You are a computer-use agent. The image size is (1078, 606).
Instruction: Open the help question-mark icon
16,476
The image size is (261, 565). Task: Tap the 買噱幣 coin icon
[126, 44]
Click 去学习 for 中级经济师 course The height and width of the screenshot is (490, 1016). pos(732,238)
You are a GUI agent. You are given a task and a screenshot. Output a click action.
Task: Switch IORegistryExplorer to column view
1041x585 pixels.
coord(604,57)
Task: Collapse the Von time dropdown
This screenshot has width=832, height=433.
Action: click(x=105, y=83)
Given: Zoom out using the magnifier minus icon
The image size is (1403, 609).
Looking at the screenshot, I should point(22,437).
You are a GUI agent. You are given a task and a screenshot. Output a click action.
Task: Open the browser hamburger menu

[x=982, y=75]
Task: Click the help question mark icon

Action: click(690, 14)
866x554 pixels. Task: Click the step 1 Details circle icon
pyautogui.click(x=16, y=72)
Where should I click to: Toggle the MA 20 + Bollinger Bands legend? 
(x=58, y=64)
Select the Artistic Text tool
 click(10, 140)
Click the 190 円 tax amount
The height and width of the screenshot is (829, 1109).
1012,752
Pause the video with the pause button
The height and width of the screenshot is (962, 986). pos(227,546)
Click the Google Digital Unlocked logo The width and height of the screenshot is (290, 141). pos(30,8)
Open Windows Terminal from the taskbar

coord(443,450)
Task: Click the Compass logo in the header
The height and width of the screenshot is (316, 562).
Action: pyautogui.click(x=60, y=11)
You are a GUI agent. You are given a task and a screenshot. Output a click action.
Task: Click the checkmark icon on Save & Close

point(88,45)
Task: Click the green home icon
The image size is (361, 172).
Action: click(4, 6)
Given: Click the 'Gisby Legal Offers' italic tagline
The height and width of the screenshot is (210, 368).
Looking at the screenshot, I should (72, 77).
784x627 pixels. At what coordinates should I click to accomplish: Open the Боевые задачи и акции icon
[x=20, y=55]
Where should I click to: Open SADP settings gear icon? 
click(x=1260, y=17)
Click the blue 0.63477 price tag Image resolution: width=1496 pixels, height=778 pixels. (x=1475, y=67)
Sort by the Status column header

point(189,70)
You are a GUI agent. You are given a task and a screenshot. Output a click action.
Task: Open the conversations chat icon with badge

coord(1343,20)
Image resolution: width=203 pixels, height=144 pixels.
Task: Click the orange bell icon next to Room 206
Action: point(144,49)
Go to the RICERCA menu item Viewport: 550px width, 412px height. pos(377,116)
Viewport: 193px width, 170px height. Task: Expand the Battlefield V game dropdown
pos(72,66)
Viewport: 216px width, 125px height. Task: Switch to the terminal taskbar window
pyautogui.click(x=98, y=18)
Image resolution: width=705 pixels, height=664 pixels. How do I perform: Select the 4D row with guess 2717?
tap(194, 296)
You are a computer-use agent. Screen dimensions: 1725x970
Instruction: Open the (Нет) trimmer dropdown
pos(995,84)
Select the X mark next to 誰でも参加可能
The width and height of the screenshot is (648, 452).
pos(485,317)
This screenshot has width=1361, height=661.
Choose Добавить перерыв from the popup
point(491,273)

§ WRITTEN PROBLEM
Reproduce every row above line for line, with no change to any character.

§ COMPLETED EXERCISE
You are a computer-use agent. The image size is (1078, 606).
Instruction: Open the help question-mark icon
16,476
The image size is (261, 565). Task: Tap the 買噱幣 coin icon
[126, 44]
Click 去学习 for 中级经济师 course The height and width of the screenshot is (490, 1016). pos(732,238)
You are a GUI agent. You are given a task and a screenshot. Output a click action.
Task: Switch IORegistryExplorer to column view
1041x585 pixels.
coord(604,57)
Task: Collapse the Von time dropdown
This screenshot has width=832, height=433.
Action: click(x=105, y=83)
Given: Zoom out using the magnifier minus icon
The image size is (1403, 609).
Looking at the screenshot, I should point(22,437).
You are a GUI agent. You are given a task and a screenshot. Output a click action.
Task: Open the browser hamburger menu

[x=982, y=75]
Task: Click the help question mark icon

Action: click(690, 14)
866x554 pixels. Task: Click the step 1 Details circle icon
pyautogui.click(x=16, y=72)
Where should I click to: Toggle the MA 20 + Bollinger Bands legend? 
(x=58, y=64)
Select the Artistic Text tool
 click(10, 140)
Click the 190 円 tax amount
The height and width of the screenshot is (829, 1109).
1012,752
Pause the video with the pause button
The height and width of the screenshot is (962, 986). pos(227,546)
Click the Google Digital Unlocked logo The width and height of the screenshot is (290, 141). pos(30,8)
Open Windows Terminal from the taskbar

coord(443,450)
Task: Click the Compass logo in the header
The height and width of the screenshot is (316, 562).
Action: pyautogui.click(x=60, y=11)
You are a GUI agent. You are given a task and a screenshot. Output a click action.
Task: Click the checkmark icon on Save & Close

point(88,45)
Task: Click the green home icon
The image size is (361, 172).
Action: click(4, 6)
Given: Click the 'Gisby Legal Offers' italic tagline
The height and width of the screenshot is (210, 368).
Looking at the screenshot, I should (72, 77).
784x627 pixels. At what coordinates should I click to accomplish: Open the Боевые задачи и акции icon
[x=20, y=55]
Where should I click to: Open SADP settings gear icon? 
click(x=1260, y=17)
Click the blue 0.63477 price tag Image resolution: width=1496 pixels, height=778 pixels. (x=1475, y=67)
Sort by the Status column header

point(189,70)
You are a GUI agent. You are given a task and a screenshot. Output a click action.
Task: Open the conversations chat icon with badge

coord(1343,20)
Image resolution: width=203 pixels, height=144 pixels.
Task: Click the orange bell icon next to Room 206
Action: point(144,49)
Go to the RICERCA menu item Viewport: 550px width, 412px height. pos(377,116)
Viewport: 193px width, 170px height. Task: Expand the Battlefield V game dropdown
pos(72,66)
Viewport: 216px width, 125px height. Task: Switch to the terminal taskbar window
pyautogui.click(x=98, y=18)
Image resolution: width=705 pixels, height=664 pixels. How do I perform: Select the 4D row with guess 2717?
tap(194, 296)
You are a computer-use agent. Screen dimensions: 1725x970
Instruction: Open the (Нет) trimmer dropdown
pos(995,84)
Select the X mark next to 誰でも参加可能
The width and height of the screenshot is (648, 452).
pos(485,317)
This screenshot has width=1361, height=661.
Choose Добавить перерыв from the popup
point(491,273)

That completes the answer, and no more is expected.